AMYLOID-PEPTIDE ACCELERATES ALTERATIONS OF EXPRESSION AND LOCALIZATION OF TIGHT JUNCTION PROTEINS VIA RAGE

Abstract

The blood-brain barrier (BBB) is the specialized barrier formed by the endothelial cells and an important role in regulating transport of various molecules and maintaining integrity and brain homeostasis. Deposition of amyloid b-peptide (Ab) in the brain is the prominent feature of Alzheimers disease (AD). Accumulation of Ab leads to increase activated microglia and astrocytes, resulting in alteration of brain microenvironment and BBB breakdown. The brain endothelium forming the BBB is connected by tight junction proteins including ZO-1 and occludin, restricting paracellular permeability in selective. The receptor for advanced glycation end products (RAGE) binds soluble Ab and is thought to be a major transporter of Ab across BBB. Influx of Ab by RAGE from blood to brain elevates deposition of Ab in the brain including around BBB. From the point of view the overexpression of RAGE in AD brain vasculature, as well as RAGE-dependent binding and transport of Ab, we hypothesized that enhanced RAGE-mediated Ab may accelerate BBB disruption by inducing alteration of tight junction proteins and paracellular permeability.

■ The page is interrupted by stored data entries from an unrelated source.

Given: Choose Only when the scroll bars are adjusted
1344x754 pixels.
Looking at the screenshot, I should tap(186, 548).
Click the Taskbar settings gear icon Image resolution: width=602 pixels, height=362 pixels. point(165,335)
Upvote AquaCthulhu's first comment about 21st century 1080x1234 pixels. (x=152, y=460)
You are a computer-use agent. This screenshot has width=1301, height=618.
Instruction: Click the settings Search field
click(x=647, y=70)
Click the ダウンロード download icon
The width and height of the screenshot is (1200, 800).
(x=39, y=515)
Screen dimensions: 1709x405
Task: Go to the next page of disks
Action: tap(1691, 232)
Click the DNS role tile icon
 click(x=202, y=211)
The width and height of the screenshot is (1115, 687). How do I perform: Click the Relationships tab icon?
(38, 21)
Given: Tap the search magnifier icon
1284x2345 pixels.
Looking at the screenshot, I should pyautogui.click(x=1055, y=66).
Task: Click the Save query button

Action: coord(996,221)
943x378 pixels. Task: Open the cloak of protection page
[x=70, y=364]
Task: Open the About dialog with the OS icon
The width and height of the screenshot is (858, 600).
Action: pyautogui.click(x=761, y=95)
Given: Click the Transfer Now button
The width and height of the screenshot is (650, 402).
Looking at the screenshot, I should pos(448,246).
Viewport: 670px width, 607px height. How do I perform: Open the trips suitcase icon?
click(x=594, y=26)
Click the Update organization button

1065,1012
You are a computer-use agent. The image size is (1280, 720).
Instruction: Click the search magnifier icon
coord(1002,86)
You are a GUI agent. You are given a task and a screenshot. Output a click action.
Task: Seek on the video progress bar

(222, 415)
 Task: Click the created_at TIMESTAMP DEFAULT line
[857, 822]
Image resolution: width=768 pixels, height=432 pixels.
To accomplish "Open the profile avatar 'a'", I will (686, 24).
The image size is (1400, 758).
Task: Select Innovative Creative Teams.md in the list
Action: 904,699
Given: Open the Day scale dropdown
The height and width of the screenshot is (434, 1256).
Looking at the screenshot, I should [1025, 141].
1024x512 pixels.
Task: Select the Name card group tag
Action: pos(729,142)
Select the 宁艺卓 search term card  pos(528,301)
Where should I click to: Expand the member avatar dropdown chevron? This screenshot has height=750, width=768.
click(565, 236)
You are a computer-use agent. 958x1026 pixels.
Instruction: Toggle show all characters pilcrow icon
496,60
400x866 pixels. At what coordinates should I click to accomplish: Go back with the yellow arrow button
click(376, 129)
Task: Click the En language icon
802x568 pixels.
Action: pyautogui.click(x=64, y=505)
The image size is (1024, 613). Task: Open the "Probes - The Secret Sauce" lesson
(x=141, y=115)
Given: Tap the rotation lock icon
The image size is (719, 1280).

We attempt to explore tight junction proteins may be altered by Ab following up-regulation of RAGE in the immortalized mouse brain capillary endothelial cell line, bEnd3 cells, as an in vitro BBB model. We observed that Ab altered the expression of ZO-1 and occludin mRNA and protein as well as the localization of those proteins in vitro. It indicates that Ab causes the alteration of mRNA, protein and localization of tight junction proteins and it is accelerated in RAGE-overexpressing bEnd3 cells, suggesting that RAGE-Ab interaction might be important for change of the BBB integrity in AD patients.